Embracing The Inner Nerd: Technology, Innovation & You!
Half the jobs as we know them won’t exist in the future.
An admittedly heavy statement to start a post, but it’s a comment that popped out from a keynote I attended this past week at the Alberta Venture FG50 conference in Calgary. Delivered by Kirstine Stewart, former managing director and head of Twitter Canada / VP Media at Twitter US, the topic of her keynote was “Innovation: beyond the buzzword”.
Stewart started by asking via show of hands – how many of us thought we were a “tech company” & “how many of us believed we were involved with innovation”. Naturally, I raised my hand as did many of the 50 winners this year involved in IT, software, and marketing.
But alas, we were all missing the point.
We’re all Tech & Innovation Companies
What Kirstine was ultimately trying to drive home is that every company needs to be thinking of themselves as tech & innovation companies.
Taking another look at a company like Adster, for example, does one simply presume that because we optimize websites and build Adwords campaigns that we are a ‘tech’ company?
Consider the following:
Company 1: A home renovations company that uses sophisticated VR headsets to provide immersive, hyper-realistic consultation and uses cutting edge methods of recycling & reusing discarded home materials.
Company 2: A local digital advertising shop with $10,000/m rent that adheres to labour intensive project management and last week’s design/coding methodologies resulting in bloated invoices & a stale end product.
Who’s tech here?
Adster’s FG50 win this year
While we were thrilled to make the list last year, I am particularly fond of this year’s win and how we made the list.
Our revenue grew marginally.
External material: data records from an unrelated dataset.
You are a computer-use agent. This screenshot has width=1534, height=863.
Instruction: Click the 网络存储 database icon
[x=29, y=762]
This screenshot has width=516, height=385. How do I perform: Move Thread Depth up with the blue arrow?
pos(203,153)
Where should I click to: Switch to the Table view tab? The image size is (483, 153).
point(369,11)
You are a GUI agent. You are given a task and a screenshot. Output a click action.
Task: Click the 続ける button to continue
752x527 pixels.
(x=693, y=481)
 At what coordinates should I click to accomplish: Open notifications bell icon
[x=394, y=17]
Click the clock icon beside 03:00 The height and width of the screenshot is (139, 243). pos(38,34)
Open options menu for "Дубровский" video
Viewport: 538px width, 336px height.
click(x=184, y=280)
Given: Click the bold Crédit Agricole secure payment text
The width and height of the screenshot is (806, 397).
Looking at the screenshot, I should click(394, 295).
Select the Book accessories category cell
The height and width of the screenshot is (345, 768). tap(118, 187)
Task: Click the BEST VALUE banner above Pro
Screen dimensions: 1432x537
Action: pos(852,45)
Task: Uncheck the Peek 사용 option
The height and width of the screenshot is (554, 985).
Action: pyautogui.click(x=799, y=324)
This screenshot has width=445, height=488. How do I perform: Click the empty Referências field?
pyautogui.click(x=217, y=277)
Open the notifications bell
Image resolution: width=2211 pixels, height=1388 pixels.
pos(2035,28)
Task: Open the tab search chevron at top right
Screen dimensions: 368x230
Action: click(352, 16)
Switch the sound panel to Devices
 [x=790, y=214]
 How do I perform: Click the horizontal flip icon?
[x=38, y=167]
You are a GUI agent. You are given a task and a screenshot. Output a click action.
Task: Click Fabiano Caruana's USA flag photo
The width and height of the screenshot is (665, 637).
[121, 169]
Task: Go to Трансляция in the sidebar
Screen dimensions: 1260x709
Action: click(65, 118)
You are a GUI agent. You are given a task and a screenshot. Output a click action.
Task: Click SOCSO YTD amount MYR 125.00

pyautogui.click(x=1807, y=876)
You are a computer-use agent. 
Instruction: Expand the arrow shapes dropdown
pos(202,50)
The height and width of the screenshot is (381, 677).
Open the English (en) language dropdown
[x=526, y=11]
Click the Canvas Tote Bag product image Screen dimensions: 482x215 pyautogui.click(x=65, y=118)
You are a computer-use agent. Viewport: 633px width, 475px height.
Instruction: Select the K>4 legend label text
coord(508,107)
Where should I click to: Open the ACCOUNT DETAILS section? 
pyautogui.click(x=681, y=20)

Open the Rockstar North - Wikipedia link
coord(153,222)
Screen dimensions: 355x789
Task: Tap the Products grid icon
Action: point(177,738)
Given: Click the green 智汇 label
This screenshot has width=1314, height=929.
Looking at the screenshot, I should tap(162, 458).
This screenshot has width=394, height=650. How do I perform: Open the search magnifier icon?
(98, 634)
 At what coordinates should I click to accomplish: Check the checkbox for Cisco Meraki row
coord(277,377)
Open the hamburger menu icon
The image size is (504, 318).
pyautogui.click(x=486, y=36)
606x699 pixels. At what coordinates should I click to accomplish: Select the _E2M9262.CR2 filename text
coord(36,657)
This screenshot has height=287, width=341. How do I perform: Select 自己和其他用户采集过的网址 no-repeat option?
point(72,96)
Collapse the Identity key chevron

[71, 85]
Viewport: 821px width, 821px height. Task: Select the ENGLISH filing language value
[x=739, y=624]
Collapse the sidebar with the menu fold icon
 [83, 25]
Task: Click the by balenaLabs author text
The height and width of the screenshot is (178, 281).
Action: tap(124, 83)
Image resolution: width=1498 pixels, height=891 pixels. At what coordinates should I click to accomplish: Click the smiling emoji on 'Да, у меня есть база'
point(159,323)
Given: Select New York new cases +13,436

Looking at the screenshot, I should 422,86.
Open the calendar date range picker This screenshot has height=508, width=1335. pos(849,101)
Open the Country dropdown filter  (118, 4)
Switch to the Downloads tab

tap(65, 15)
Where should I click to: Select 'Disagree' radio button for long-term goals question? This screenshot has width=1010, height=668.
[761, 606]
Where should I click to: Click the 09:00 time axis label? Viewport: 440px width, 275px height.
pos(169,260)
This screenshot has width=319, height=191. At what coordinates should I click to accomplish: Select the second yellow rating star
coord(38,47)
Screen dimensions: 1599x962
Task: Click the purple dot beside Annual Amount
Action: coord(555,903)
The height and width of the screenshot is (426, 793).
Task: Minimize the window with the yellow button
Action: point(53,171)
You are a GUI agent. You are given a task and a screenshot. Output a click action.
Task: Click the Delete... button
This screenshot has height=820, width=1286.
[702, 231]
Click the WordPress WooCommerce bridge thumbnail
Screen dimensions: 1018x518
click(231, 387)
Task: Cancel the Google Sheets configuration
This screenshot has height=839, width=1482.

Our Assets fell. Our team size diminished. Certainly not the sort of numbers an entrepreneur wants to boast. But there is one number remaining, and that’s the one that counts: Net margin.
Over the past 18 months, in most morning huddles & every staff meeting I reiterate a common resolve: More with less. Despite it sounding like some sort of bottom line padding, horseshit corporate “is this good for the company” mantra, it aligns closely with Kristine’s keynote, and perhaps most importantly with my opening remark – your job is at risk whether you realize it or not.
What the future may hold
While I’m not sure which crystal ball was peered into to determine that ‘x’ jobs will be lost by ‘y’ point in the future, there are many industries that have gone through innovation upset in the last several years; take for instance Traditional Retail vs. Ecommerce, The Cab Company vs. Uber & The Realtor vs. Comfree to name just a few.
In each case, the ‘original’ players have done everything they can to stop progress from these new, innovative upstarts, but it’s a battle they shan’t win. The reason for this is simple: The market was ready for a newer / better / stronger / faster / cheaper way.
But what about customer service?
“Sure” you say, “but what about service?! What about the retail customer who still wants personalized customer service – how does something like ecommerce work here?”
Easy. Take for example my buddy Sean Farmer who runs (the innovative) Suits by Curtis Elliot. Boasting a lean operation driven by a cost effective / quality product & in person service where it counts most, He’s managed to efficiently bridge the retail gap, delivering what his customers really care about and building one hell of business in the process.
You can’t bill your customers for what you suck at
Look, service has – and always will – play a critical role in any business. But if your model (and profit) ultimately rely on passing off the cost of your inefficiencies to your customer and calling it customer service, the clock is ticking for you & your employees.
No matter how you slice it, there is only 1 possible outcome for those of us unwilling to embrace innovation.
2017 For Adster
For 2017, Adster continues on it’s path of efficiency. Here’s a few of the things we believe are key to maximizing our team’s time while keeping our customers invoices as low as possible:
- ROI driven (read:common sense) client reporting to minimize redundant meetings
- Moving any remaining client meetings to a structured date with clear cut agendas (thanks Ashley Janssen!)
- Automation wherever possible
- The gradual implementation of AI
- Keeping a Masters level comp-sci guy in our employ to build things that do other things
- Modest physical offices & flexible HR policies
- An unrelenting desire to streamline process & procedure
Innovative? Hard to say for sure, but I believe we’re on the right track. The one thing I am certain of is that I am incredibly proud of our teams willingness to explore these possibilities and embrace a culture of innovation.
I would challenge every business in Alberta – and indeed across Canada – to ask themselves Kirstine’s question and challenge the way you do things as you move into 2017.